Kiran sempat terpana melihat cincin indah itu. Ia ingat momen ini, waktu itu ia menggunakan t-shirt putih yang dilapisi kemeja biru muda warna favoritnya yang tidak di kancingkan, dipadukan dengan celana jeans hitam. Rambutnya ia ikat biasa agar aura perempuannya keluar walau tampilannya masih dominan maskulin.

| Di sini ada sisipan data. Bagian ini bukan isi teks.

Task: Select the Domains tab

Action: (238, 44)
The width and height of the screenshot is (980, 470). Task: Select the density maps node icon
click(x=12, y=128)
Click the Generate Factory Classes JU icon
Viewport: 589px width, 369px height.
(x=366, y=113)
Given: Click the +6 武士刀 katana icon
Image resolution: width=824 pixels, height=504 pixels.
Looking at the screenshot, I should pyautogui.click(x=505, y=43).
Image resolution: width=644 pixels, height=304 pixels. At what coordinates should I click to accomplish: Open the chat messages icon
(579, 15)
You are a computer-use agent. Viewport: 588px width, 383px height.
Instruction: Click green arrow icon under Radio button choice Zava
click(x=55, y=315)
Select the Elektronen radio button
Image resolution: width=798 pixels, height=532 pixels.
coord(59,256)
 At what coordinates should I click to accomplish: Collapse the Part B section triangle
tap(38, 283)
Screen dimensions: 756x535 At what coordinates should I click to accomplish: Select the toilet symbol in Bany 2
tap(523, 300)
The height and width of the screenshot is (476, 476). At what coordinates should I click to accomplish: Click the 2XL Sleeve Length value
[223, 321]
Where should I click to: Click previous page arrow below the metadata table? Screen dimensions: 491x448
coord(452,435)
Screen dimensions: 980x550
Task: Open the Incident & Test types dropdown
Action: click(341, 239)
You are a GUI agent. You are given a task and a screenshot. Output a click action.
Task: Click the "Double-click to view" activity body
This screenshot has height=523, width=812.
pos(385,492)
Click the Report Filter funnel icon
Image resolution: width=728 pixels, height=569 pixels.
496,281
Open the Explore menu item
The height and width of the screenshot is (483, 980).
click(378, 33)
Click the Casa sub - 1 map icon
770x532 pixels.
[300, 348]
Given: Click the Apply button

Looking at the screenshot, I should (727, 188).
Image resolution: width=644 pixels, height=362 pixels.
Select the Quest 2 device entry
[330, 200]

Ia trauma berpakaian wanita dan berdandan, sudah cukup ia di permalukan saat sidang sehari sebelumnya. Waktu itu suasananya jauh berbeda, tak ada tatapan terpesona ataupun memuja dari pengunjung lain kepadanya, ataupun perlakuan istimewa dari pelayan bernama Fian, bahkan tak ada pertengkaran seperti ini, semua berjalan sesuai rencana Zaky dan ia pun menerima lamaran itu dengan hati berbunga-bunga. Tak menyangka akan dilamar secepat itu. Merasa Zaky sangat mencintainya saat itu.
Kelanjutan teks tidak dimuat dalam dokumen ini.